3 years later, Greensburg rebuilding brings conflict

? Step up to the rooftop garden of the Silo Eco-Home and look north. See how much Greensburg has changed in the three years since it was nearly wiped clean by an EF-5 tornado.

Look west and you will see the state-of-the-art hospital. It is loaded with cutting-edge green features, such as a wind turbine, gray water recycling, heat- recovery systems and a concrete-reinforced conference room with a three-day supply of food and water.

Look to the southeast and you will see the dramatic passive-solar rooflines of the school that soon will educate children from all of Kiowa County.

What you will not see, however, are trees. Most of Greensburg’s trees were hauled away after the storm. Around town, barren zombie trees jut from the ground at ghoulish angles, a reminder of what Greensburg lost on May 4, 2007, and what it cannot readily replace.

Thirteen people died that night. Five hundred people — more than a third of the town’s population — moved away afterward.

“We’re a very tender community emotionally right now,” said Mayor Bob Dixson. “We’ve been running on adrenaline for three years, and now our emotions are catching up with us.

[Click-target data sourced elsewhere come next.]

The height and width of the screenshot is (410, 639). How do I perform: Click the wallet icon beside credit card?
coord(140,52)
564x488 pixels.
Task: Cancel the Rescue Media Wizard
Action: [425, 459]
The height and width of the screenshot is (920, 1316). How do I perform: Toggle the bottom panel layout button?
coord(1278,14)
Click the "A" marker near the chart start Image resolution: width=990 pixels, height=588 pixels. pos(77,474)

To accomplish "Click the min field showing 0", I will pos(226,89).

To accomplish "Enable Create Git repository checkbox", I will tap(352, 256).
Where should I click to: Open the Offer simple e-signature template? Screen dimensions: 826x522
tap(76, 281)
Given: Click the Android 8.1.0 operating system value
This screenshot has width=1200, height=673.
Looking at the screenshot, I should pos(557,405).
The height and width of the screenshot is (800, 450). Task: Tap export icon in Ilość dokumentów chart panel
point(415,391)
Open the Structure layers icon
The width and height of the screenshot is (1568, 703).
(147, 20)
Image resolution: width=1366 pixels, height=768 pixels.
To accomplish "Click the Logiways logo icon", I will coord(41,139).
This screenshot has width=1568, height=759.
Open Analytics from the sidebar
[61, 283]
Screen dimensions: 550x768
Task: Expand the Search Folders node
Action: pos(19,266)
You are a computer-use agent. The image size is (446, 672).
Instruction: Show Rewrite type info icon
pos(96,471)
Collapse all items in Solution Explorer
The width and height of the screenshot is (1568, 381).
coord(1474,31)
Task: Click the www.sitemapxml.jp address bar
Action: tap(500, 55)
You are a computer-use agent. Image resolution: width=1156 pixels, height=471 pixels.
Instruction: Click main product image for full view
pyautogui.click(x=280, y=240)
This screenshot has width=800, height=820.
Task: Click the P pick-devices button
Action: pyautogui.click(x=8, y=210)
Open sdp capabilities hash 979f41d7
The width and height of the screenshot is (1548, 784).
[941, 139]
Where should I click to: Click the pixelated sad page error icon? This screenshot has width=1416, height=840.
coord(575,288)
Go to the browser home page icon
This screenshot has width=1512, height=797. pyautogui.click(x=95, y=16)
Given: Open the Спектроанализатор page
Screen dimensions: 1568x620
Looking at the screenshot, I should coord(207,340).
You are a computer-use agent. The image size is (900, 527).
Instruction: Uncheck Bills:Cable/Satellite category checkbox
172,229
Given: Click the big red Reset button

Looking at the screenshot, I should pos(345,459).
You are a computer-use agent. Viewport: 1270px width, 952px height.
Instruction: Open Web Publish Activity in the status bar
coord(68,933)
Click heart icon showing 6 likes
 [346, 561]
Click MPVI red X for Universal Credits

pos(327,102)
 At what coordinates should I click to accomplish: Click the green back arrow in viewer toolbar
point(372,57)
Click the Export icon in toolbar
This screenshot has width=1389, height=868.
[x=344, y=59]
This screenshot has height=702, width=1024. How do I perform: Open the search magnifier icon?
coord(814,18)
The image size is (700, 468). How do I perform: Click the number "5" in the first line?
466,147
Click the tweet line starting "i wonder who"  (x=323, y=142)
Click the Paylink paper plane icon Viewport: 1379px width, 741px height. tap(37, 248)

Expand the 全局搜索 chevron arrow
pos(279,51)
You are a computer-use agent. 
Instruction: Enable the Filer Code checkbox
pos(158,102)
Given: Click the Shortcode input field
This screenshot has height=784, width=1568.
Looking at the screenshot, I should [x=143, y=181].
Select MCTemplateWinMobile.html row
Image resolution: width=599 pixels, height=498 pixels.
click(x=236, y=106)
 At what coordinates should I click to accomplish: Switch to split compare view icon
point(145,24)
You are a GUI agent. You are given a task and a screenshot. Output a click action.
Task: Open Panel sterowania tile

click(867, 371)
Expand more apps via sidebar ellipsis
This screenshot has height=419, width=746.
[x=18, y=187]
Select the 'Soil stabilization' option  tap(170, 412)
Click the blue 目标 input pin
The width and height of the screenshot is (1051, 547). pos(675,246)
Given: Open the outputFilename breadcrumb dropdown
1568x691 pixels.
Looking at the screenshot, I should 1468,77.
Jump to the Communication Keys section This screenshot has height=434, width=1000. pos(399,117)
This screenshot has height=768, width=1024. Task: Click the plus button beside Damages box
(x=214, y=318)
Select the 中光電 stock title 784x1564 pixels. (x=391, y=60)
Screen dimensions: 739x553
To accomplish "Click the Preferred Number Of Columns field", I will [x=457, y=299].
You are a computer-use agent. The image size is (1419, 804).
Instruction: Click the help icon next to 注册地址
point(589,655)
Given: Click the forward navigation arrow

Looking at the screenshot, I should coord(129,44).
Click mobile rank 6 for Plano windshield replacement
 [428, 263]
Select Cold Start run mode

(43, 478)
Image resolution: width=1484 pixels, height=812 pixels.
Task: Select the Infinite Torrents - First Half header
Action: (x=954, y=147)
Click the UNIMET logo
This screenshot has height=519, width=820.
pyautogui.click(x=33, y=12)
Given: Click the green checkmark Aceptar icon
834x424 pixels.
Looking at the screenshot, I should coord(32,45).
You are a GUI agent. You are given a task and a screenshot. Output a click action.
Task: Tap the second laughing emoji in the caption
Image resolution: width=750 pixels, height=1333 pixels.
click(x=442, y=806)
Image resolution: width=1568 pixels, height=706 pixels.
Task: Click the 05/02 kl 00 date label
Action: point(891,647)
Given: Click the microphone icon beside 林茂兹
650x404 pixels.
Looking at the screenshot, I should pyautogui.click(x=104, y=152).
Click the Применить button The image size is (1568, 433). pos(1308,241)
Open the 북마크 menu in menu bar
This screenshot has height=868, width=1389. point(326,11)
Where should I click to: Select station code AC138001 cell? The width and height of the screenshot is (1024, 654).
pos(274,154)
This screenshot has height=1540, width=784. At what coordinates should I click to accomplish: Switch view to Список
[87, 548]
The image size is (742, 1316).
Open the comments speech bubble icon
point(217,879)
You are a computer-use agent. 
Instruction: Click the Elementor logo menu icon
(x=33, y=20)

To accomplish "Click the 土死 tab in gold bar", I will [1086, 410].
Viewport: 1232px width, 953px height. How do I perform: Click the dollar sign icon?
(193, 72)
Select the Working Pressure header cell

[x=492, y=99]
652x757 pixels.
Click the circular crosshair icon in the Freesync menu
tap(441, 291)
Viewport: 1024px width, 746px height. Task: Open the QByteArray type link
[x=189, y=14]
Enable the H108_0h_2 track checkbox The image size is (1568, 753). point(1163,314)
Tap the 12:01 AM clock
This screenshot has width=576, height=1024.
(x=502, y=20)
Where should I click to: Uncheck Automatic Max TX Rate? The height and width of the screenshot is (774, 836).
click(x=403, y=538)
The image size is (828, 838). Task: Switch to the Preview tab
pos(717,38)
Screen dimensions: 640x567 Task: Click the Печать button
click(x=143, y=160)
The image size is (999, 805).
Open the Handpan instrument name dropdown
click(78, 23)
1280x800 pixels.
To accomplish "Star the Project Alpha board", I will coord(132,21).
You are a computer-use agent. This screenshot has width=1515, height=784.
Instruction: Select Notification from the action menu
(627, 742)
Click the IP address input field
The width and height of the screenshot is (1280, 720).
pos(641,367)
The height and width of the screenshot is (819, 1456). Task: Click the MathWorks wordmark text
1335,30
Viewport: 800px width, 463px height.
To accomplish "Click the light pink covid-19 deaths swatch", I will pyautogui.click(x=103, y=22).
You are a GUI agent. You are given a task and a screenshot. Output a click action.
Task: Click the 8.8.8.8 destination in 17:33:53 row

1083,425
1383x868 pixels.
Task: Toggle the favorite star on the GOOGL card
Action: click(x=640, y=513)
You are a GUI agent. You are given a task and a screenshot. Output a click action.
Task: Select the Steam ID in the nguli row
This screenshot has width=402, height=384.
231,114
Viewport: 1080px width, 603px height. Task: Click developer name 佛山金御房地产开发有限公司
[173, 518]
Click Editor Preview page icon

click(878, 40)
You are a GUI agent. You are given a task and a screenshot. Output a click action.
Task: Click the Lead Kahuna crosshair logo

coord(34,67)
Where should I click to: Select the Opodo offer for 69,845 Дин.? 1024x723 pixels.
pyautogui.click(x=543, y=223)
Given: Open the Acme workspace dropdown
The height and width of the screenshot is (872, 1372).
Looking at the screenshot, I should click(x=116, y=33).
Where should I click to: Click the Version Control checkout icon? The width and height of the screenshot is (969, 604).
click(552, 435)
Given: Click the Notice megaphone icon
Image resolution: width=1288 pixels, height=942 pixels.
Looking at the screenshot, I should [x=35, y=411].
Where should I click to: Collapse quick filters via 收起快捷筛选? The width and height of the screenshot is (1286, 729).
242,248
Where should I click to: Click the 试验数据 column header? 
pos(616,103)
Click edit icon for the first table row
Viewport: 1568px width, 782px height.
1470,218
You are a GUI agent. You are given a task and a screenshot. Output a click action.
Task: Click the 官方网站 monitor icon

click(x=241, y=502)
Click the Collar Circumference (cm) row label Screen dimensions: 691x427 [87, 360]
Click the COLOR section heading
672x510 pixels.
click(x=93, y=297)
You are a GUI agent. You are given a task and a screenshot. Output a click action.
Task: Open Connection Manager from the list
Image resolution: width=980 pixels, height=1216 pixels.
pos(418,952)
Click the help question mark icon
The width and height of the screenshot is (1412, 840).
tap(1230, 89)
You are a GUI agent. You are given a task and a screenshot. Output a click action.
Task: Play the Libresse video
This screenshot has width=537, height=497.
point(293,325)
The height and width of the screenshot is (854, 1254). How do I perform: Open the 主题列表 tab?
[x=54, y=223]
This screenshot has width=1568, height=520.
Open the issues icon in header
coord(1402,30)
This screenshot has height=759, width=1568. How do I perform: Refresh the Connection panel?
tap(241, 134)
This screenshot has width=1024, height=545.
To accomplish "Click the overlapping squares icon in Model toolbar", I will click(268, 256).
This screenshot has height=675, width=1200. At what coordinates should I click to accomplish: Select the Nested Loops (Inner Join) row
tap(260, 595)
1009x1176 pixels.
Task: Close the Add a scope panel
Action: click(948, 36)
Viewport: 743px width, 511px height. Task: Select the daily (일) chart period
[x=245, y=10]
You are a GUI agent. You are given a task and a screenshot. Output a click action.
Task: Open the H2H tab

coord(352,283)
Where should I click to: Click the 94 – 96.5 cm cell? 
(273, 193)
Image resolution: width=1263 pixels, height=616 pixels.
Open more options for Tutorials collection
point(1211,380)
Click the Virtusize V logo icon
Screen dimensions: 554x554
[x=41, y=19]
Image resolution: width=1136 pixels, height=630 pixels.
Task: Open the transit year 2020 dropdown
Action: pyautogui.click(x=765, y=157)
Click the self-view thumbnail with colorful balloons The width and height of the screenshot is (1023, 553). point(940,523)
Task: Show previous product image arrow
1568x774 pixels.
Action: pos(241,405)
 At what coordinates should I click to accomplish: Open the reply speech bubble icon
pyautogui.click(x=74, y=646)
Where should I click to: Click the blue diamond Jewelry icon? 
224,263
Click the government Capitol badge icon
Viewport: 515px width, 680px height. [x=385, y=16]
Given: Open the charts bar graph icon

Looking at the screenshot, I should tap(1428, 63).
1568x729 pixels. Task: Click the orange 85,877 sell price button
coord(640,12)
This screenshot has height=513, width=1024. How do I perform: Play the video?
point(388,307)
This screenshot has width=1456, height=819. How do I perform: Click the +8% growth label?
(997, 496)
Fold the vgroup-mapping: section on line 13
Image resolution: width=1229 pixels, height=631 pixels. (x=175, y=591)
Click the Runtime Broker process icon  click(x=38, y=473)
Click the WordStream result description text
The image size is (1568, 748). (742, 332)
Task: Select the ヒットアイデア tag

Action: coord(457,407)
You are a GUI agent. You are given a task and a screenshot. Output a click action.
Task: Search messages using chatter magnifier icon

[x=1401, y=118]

Our loss has been internalized for three years, and it hasn’t spilled out because we’ve been uplifting each other by being busy.

“We had a cause. Now we are back to so-called normalcy.”

Building up business

Architects, politicians, eco-vangelists, actors, cable network producers — a lot of people came to Greensburg after the storm, bringing their wild ideas for transforming the town. You see their handiwork in the town’s modern, ultra-green business incubator, which was built with

$1 million donated by Frito-Lay’s Sun Chips brand and $400,000 from actor Leonardo DiCaprio, who was involved in the Planet Green TV series “Greensburg.”

Across Main Street from the incubator is a nondescript, L-shaped brick mall known as Kiowa County United. It also was the result of some audacious thinking, but it was homegrown.

Kiowa County United came about one night in October 2008, when Susan Brown found her husband, Scott, punching buttons on a calculator.

The Browns live in Mullinville, 10 miles west of Greensburg, but Scott Brown is a pillar of Greensburg’s business community. His father founded an auction house in 1940, and Scott Brown moved it to Greensburg’s east edge. The building was just out of the tornado’s path, and Brown shared it with people whose businesses were wiped out by the storm.

Eighteen months later, prospects for rebuilding Main Street remained grim. The incubator, when it opened, would have only five tiny storefronts.

Brown told his wife, “I’m going to sell shares for $5,000. I’ll be upfront with people: ‘You’ll never see your money back. You will never get a penny of interest, but you’ll get businesses on Main Street.'”

That night, the Browns put in the first $50,000. By Christmas, 85 local donors had increased the total to $1 million. They got a tax deduction and the right to buy greeting cards in Greensburg.

Trouble runs deep

Recently, much of the struggle has centered on the town’s major attraction, The World’s Largest Hand-Dug Well, a 109-foot-deep engineering wonder known simply as the Big Well.

Before the storm, the Big Well attracted thousands of visitors to Greensburg. Three years into the recovery, a Big Well museum is still on the drawing board, and the locals aren’t happy about it.

The budget and design process has dragged on for months largely because of the project’s cost: $3 million for a 6,500-square-foot museum.

At a public meeting, residents asked whether just once, the city could forgo the green features on the building.

“Sustainability had little to no impact on the cost of the museum,” replied Stephen Hardy, director of planning from the Kansas City-based architecture firm BNIM and one of the authors of Greensburg’s master plan. “That’s not where the markup in this building is coming from. It’s completely from the remoteness of the site.”

What drives up the cost of the Big Well, and everything else built in town, is the fact that construction crews must be paid to live in Greensburg until their work is done.

Greensburg has changed its story about the future. Yes, people quarrel about the way forward, but that in itself is a psychological shift from before the storm.

“There’s a sense in the whole county that we need to keep focused and keep working at it,” said Dennis McKinney, a former state representative from Greensburg who is now the state treasurer.

“A certain amount of conflict is inevitable, but I am more positive than I was four years ago that we can re-create new businesses, that we will have one great high school,” he said. “We have an opportunity to achieve something great.”